* _Extracted records_
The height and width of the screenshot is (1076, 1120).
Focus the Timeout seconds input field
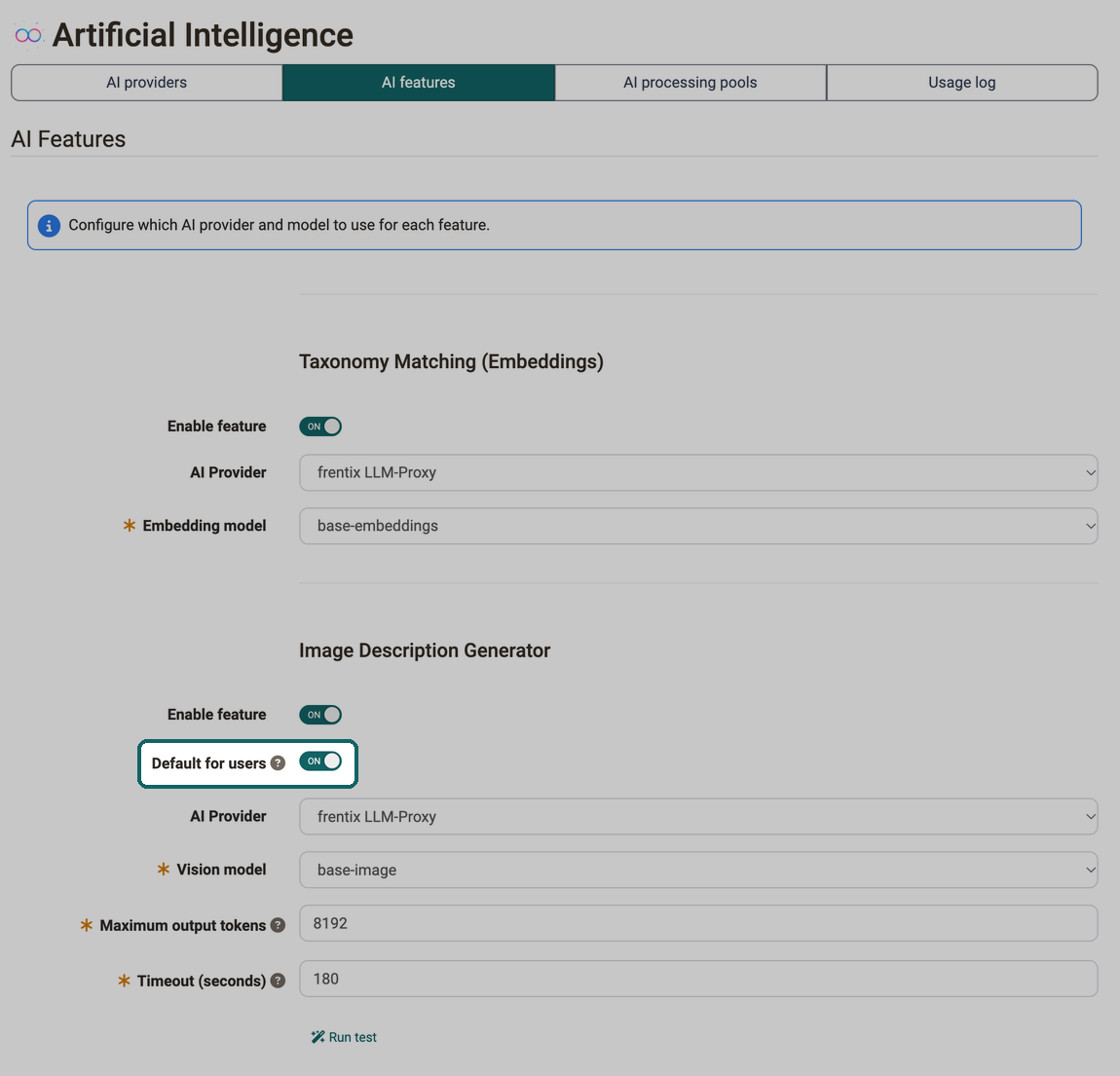pos(698,979)
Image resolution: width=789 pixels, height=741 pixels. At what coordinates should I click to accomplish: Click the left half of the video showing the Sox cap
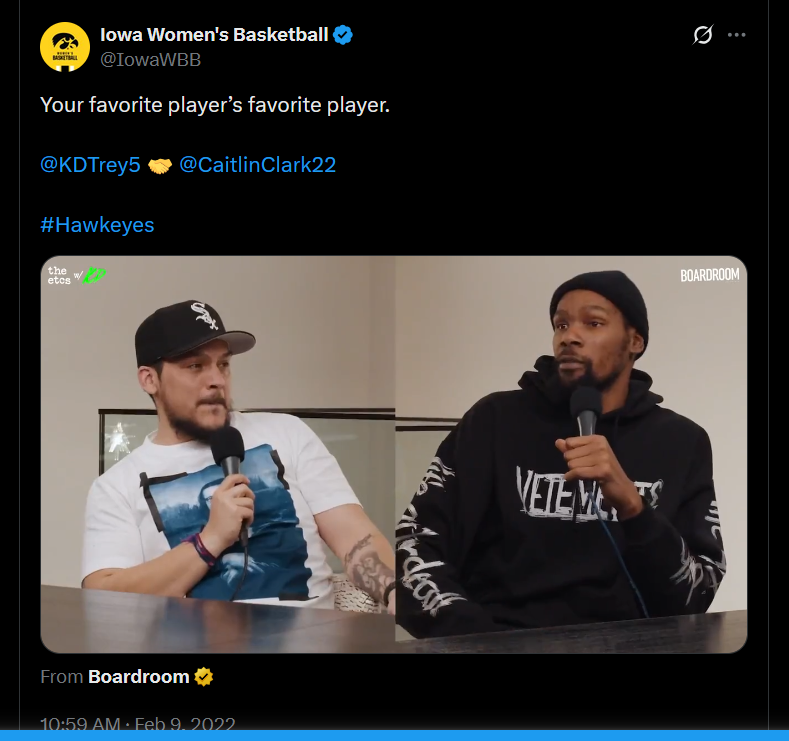pyautogui.click(x=218, y=454)
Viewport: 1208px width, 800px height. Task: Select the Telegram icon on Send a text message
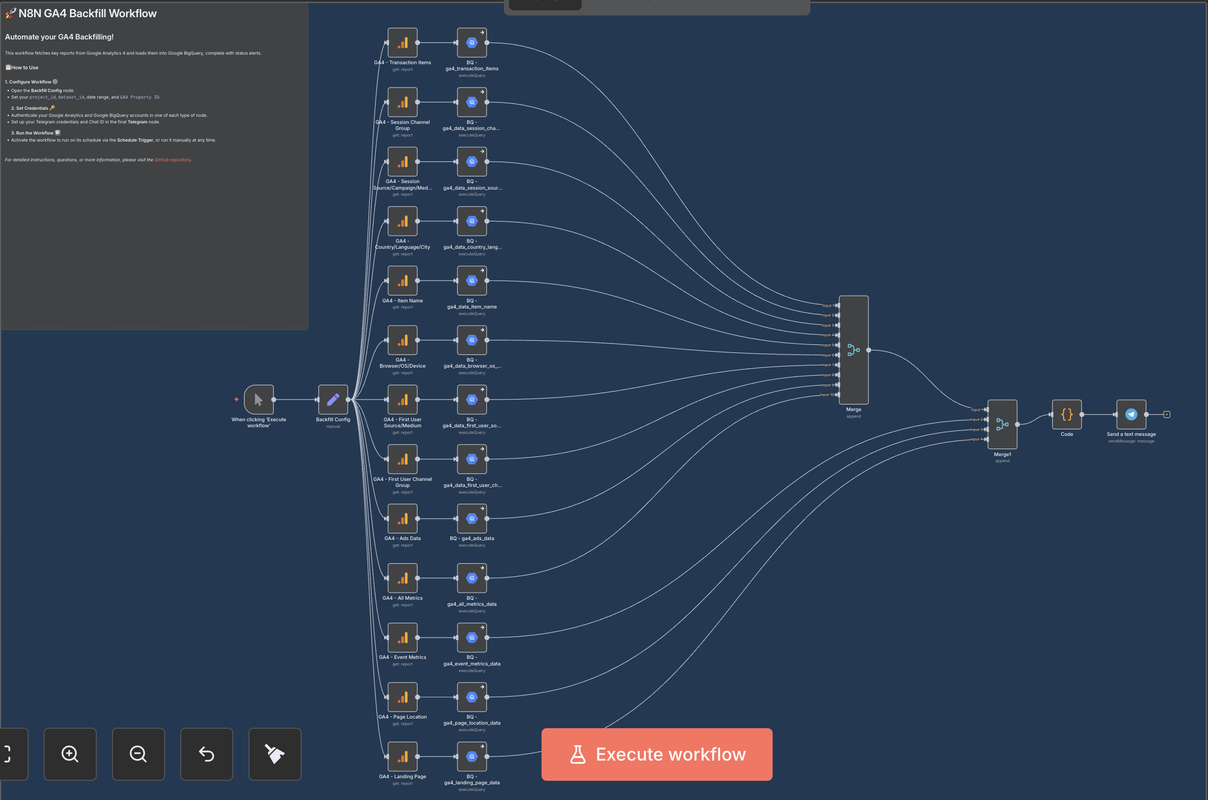tap(1130, 413)
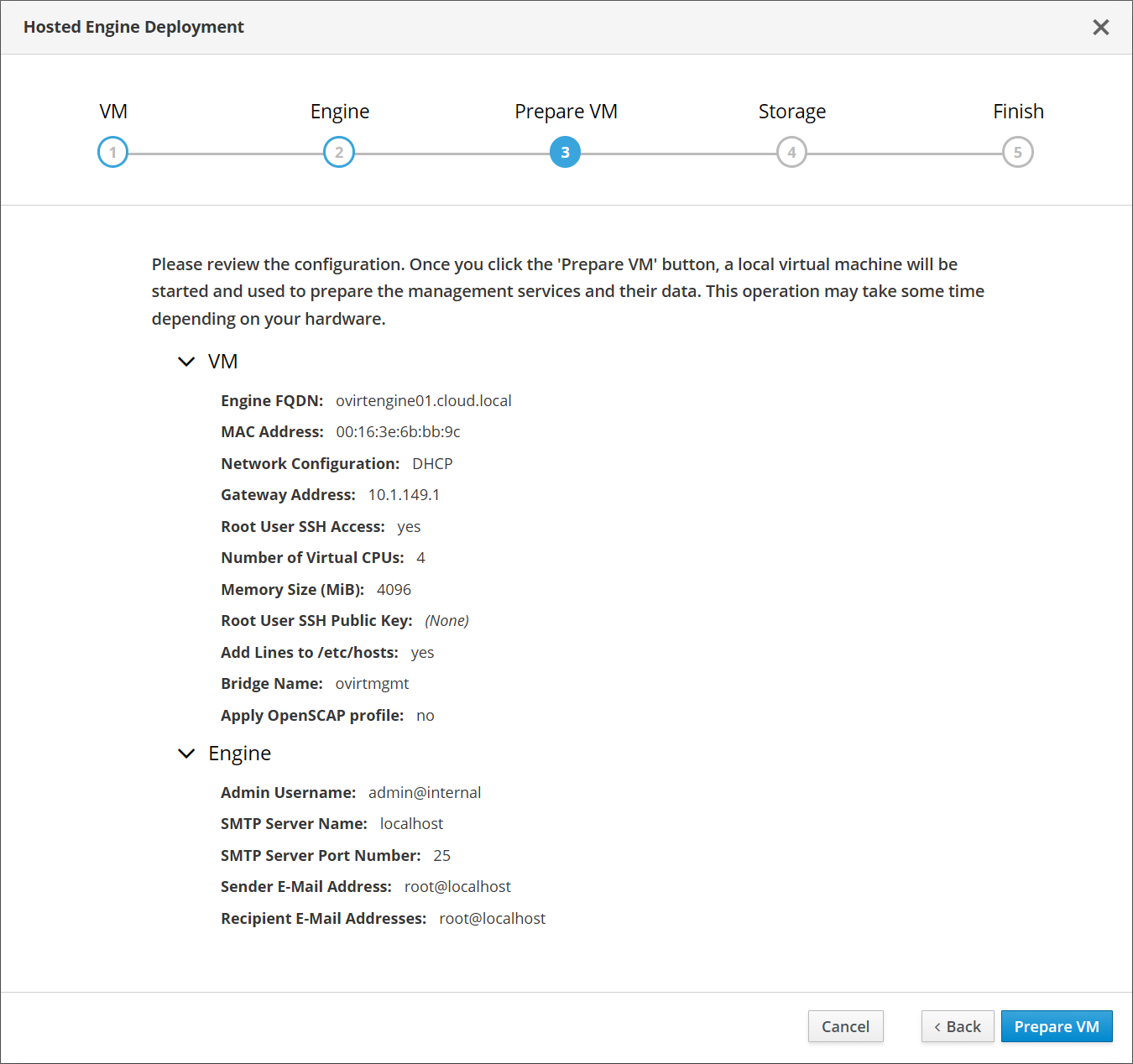Collapse the VM section chevron
This screenshot has width=1133, height=1064.
coord(186,362)
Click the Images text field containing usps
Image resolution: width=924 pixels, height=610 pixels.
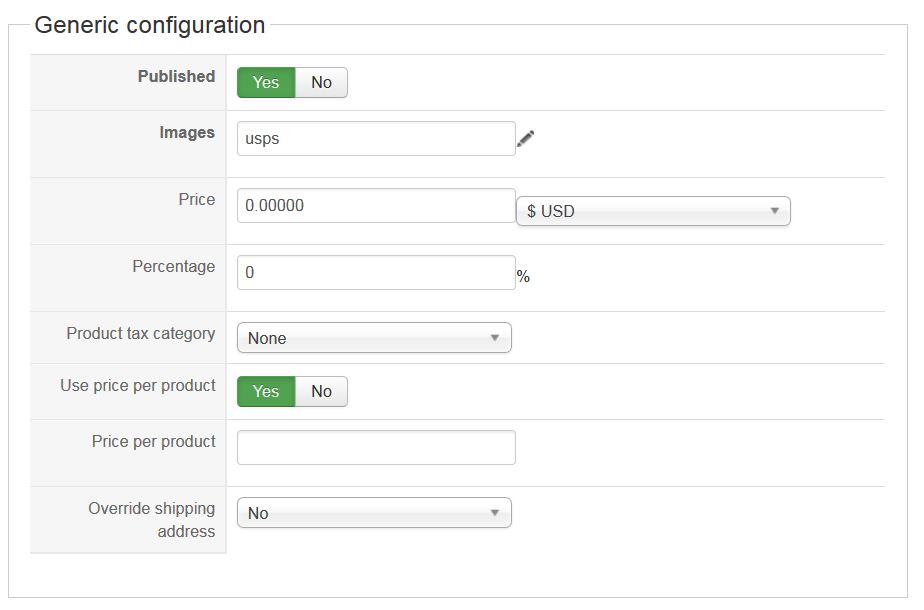(x=376, y=139)
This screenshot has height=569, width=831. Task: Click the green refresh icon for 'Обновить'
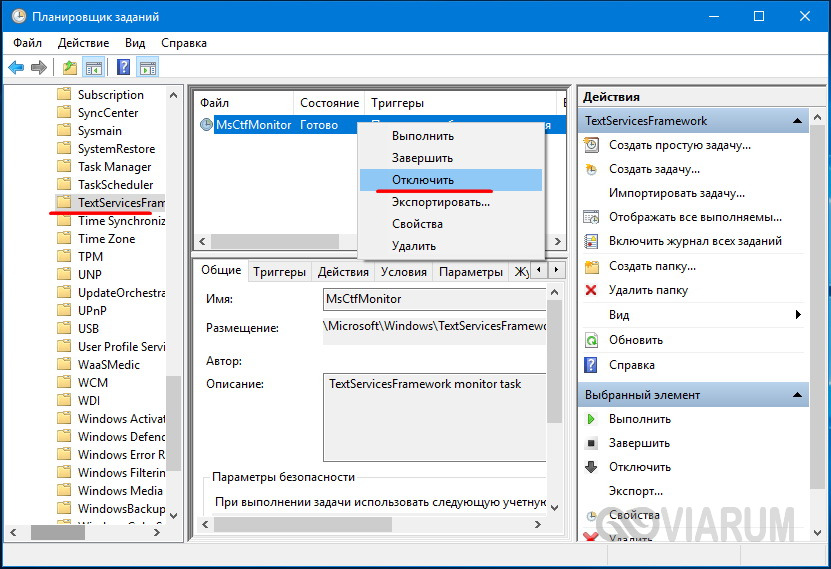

* _Task details_
Give the data above again, exactly and completely. No pictures go in.

* _Written reply_
The height and width of the screenshot is (1076, 1120).
Focus the Timeout seconds input field
pos(698,979)
Image resolution: width=789 pixels, height=741 pixels. At what coordinates should I click to accomplish: Click the left half of the video showing the Sox cap
pyautogui.click(x=218, y=454)
Viewport: 1208px width, 800px height. Task: Select the Telegram icon on Send a text message
tap(1130, 413)
Collapse the VM section chevron
This screenshot has width=1133, height=1064.
coord(186,362)
Click the Images text field containing usps
Image resolution: width=924 pixels, height=610 pixels.
(x=376, y=139)
This screenshot has height=569, width=831. Task: Click the green refresh icon for 'Обновить'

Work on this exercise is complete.